ACTIVITY → Look for the string "agent" in the listing below and copy every line in which it appears.

----

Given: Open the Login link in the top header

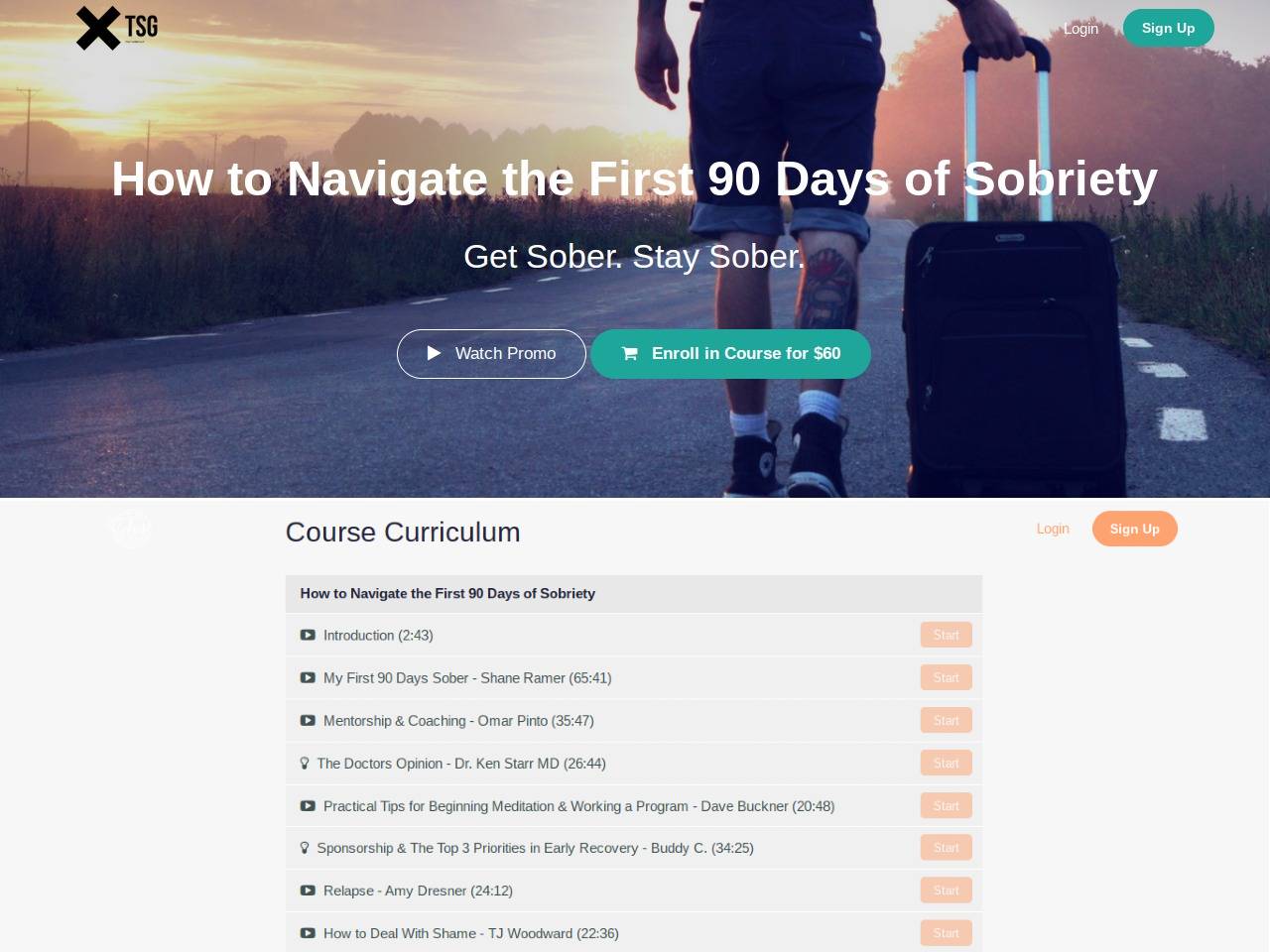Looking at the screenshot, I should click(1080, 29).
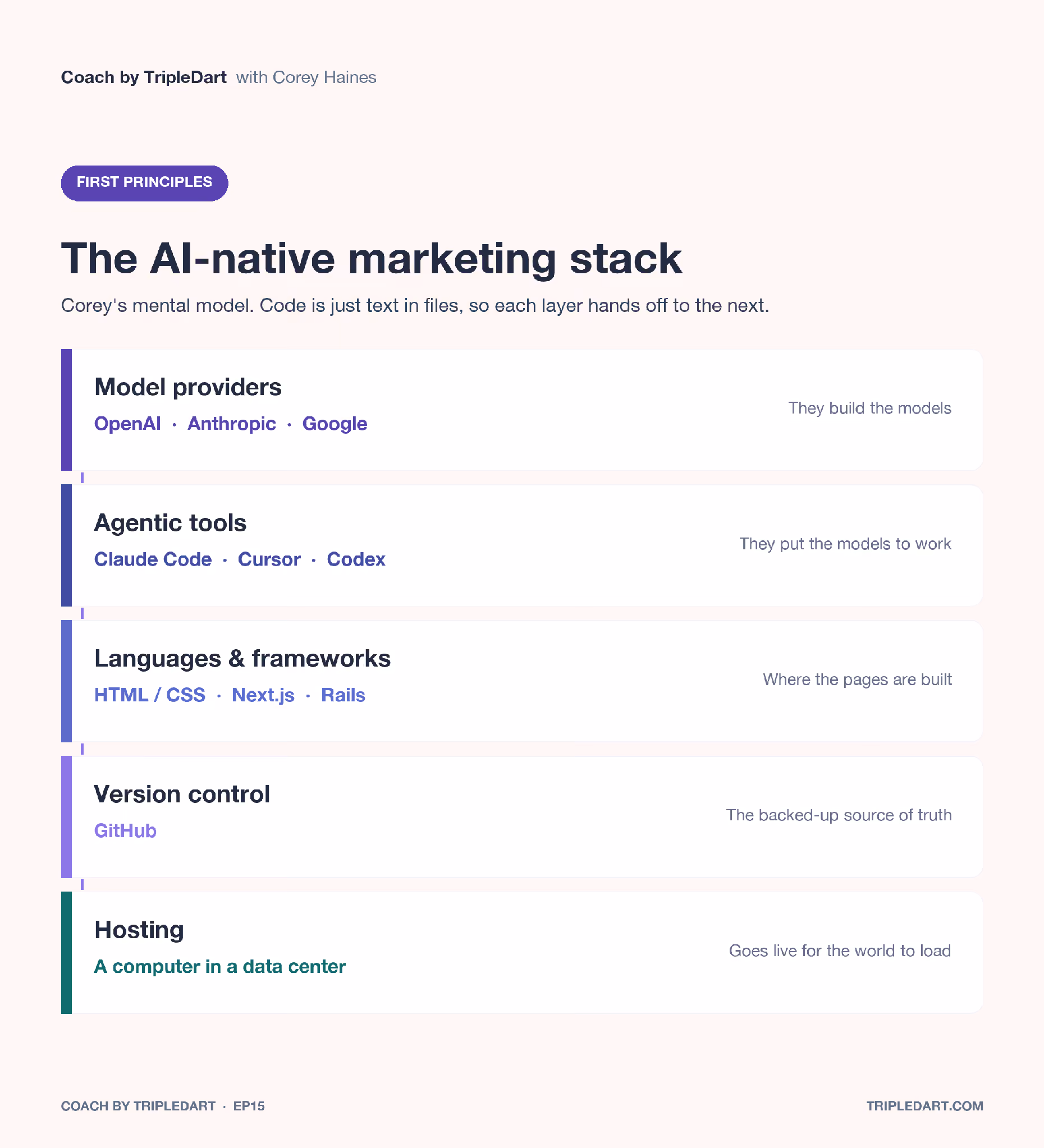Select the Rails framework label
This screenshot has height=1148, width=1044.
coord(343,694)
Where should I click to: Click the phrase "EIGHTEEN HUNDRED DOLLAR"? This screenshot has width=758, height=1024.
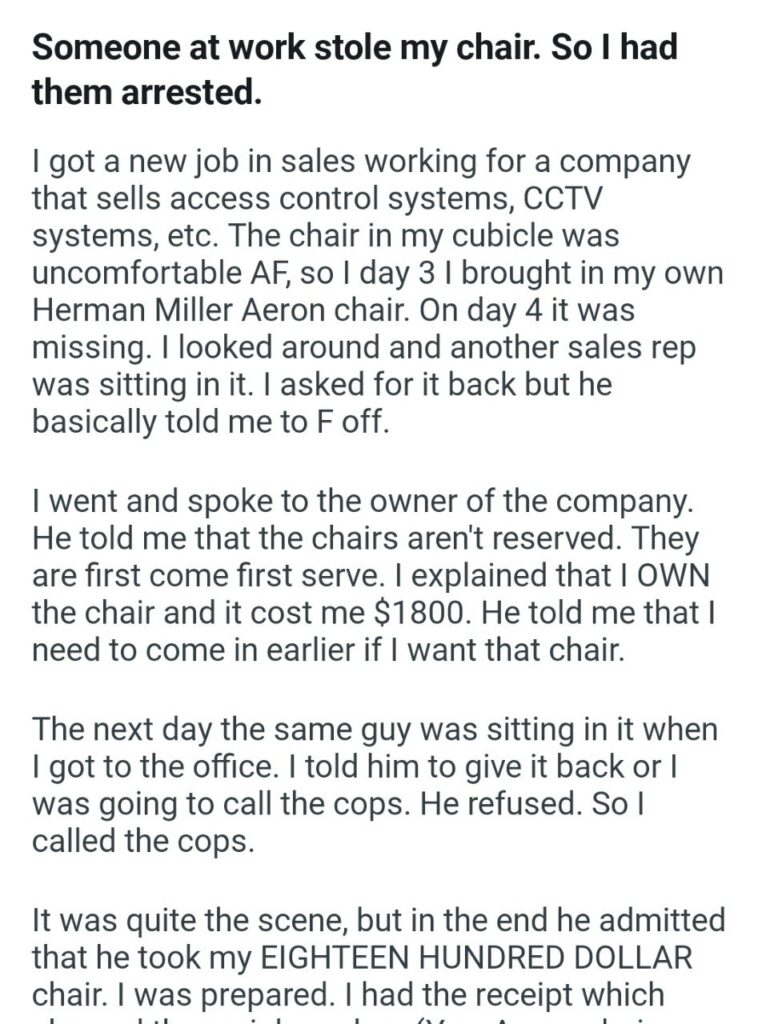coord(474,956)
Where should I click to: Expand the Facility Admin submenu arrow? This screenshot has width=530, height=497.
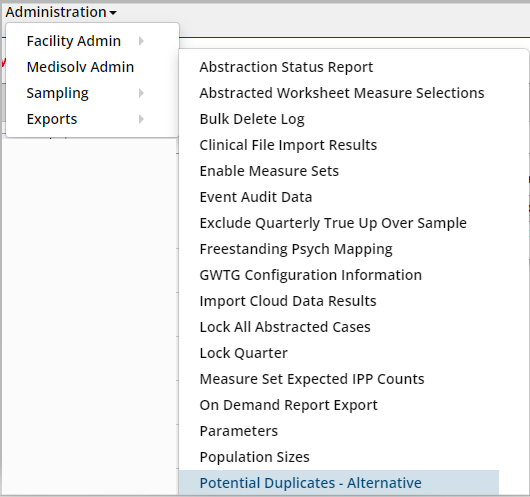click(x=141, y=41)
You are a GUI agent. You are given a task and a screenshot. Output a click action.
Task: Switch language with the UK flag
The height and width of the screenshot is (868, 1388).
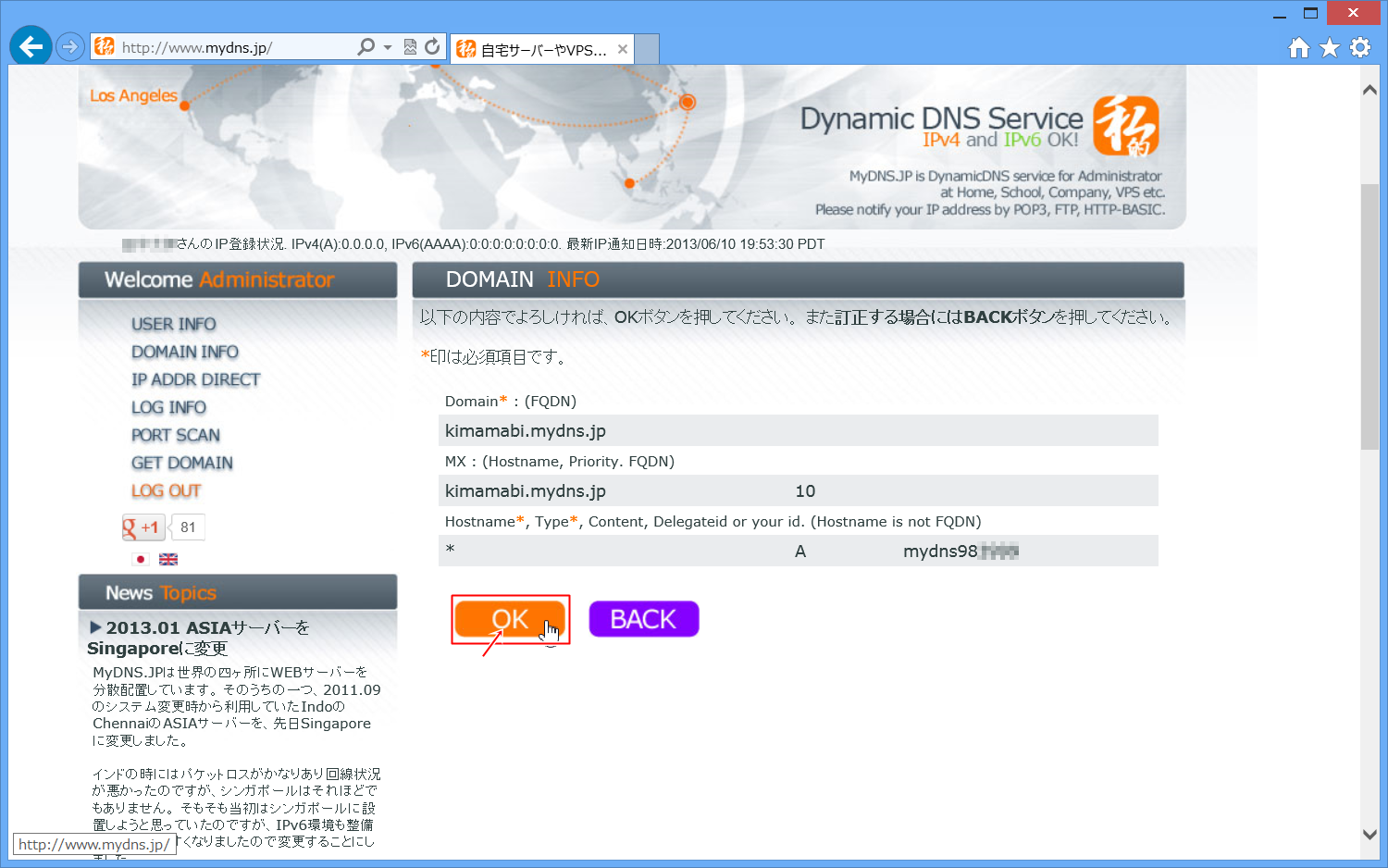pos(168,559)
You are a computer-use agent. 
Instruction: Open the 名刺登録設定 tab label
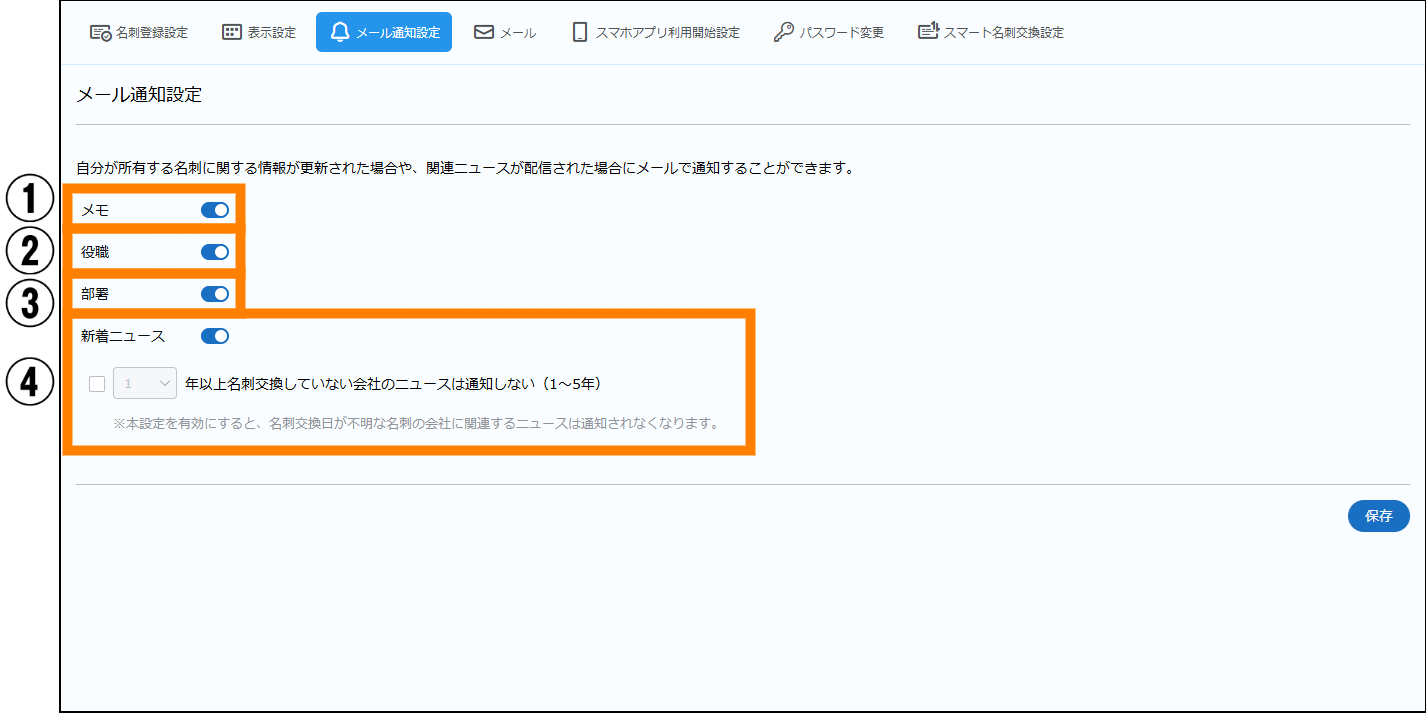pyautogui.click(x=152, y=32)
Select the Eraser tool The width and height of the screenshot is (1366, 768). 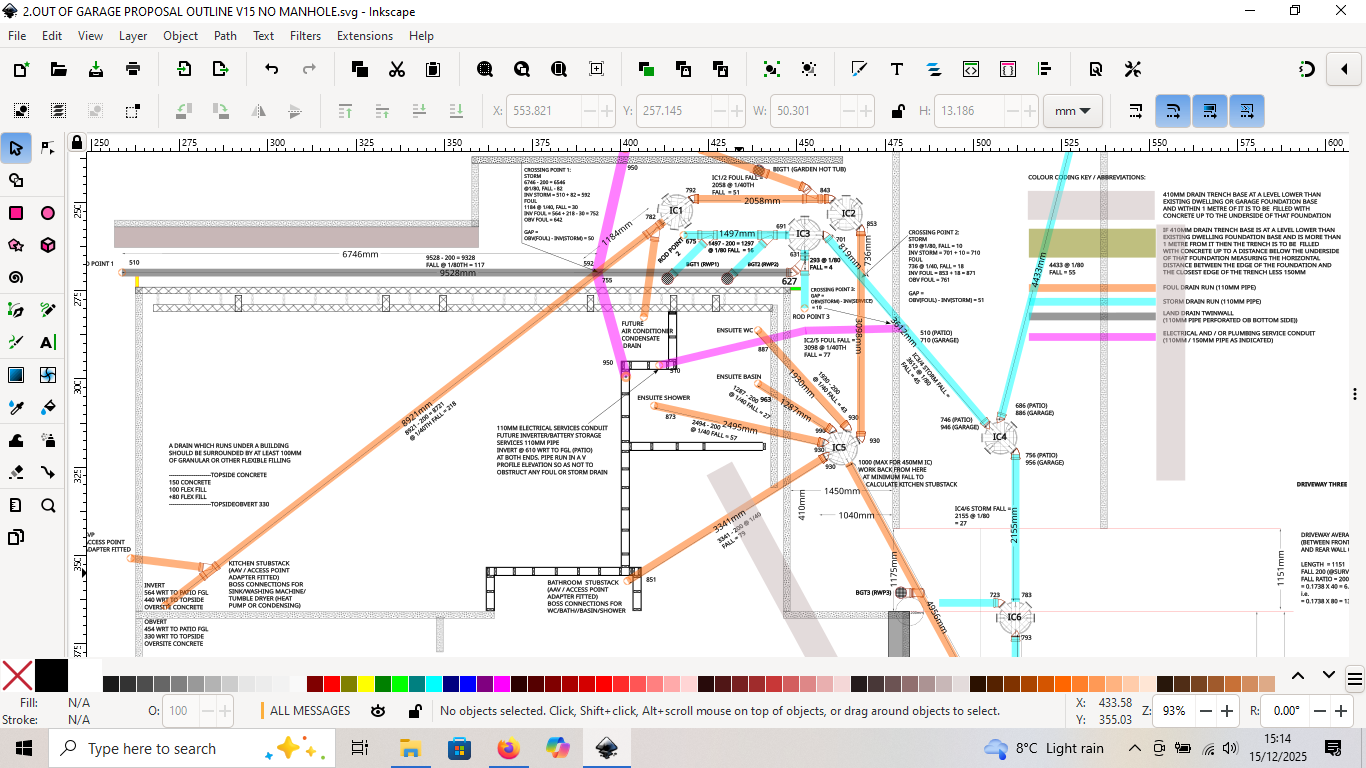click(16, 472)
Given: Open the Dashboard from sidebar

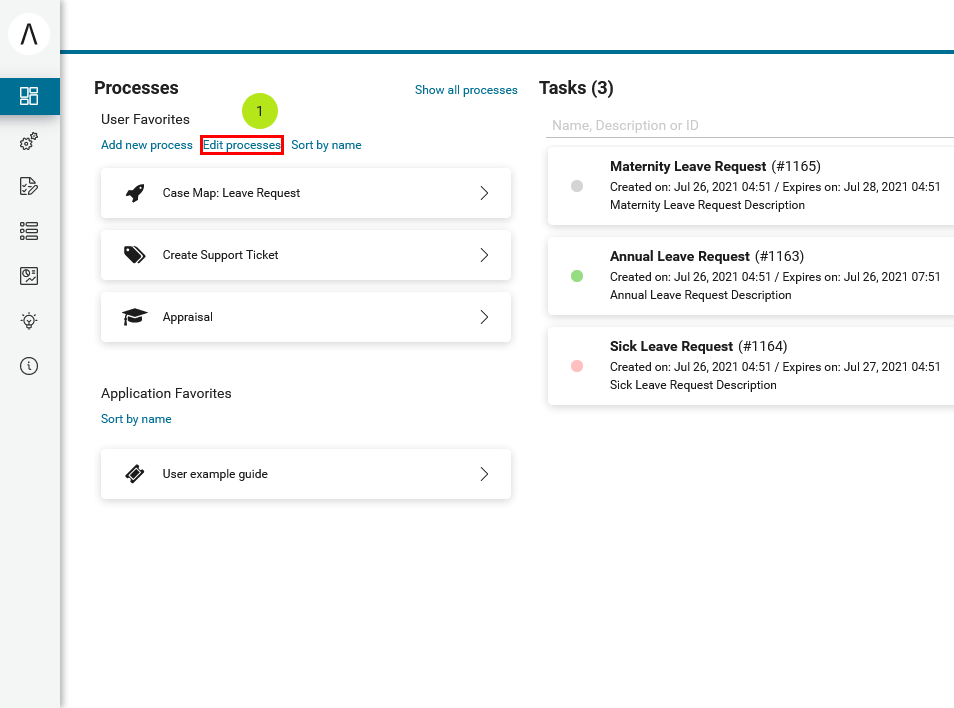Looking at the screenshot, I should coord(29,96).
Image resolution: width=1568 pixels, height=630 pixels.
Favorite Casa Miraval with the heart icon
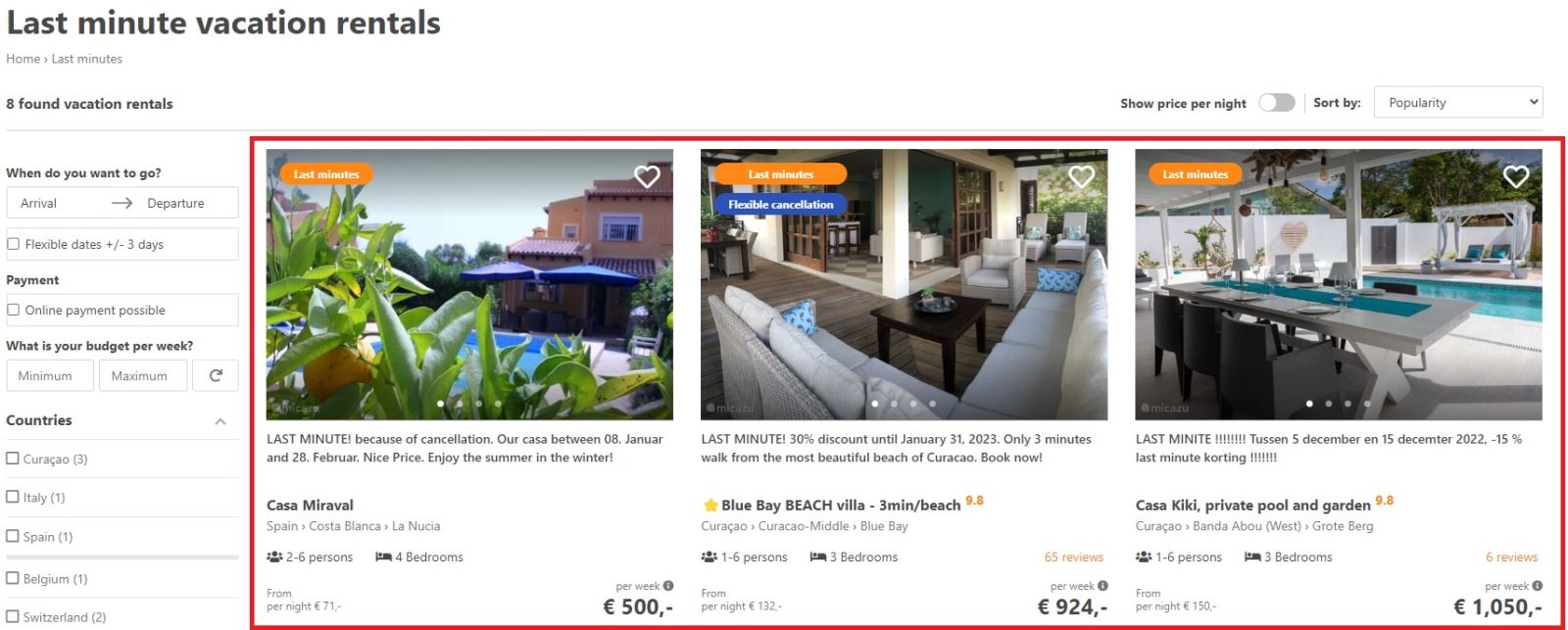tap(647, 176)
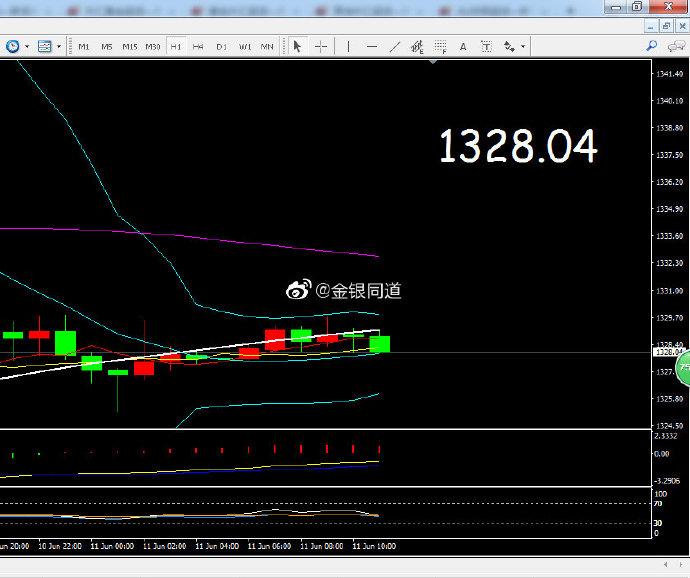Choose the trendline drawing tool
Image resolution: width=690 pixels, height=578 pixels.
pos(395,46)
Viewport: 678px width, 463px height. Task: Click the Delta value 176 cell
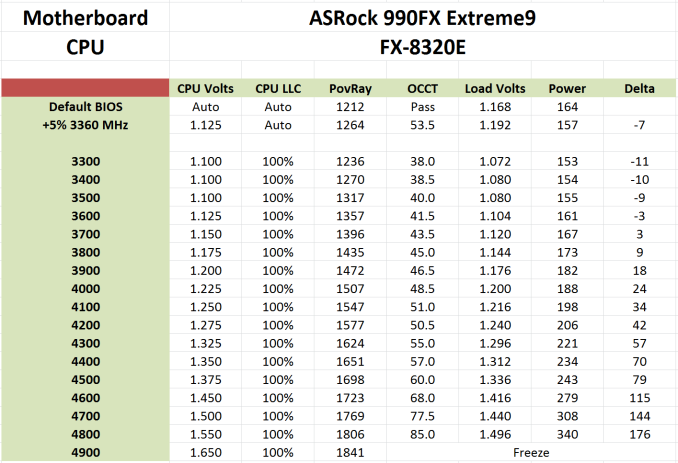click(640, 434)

----

TASK SOLUTION →
You are a GUI agent. You are given a task and a screenshot. Output a click action.
You are a computer-use agent. 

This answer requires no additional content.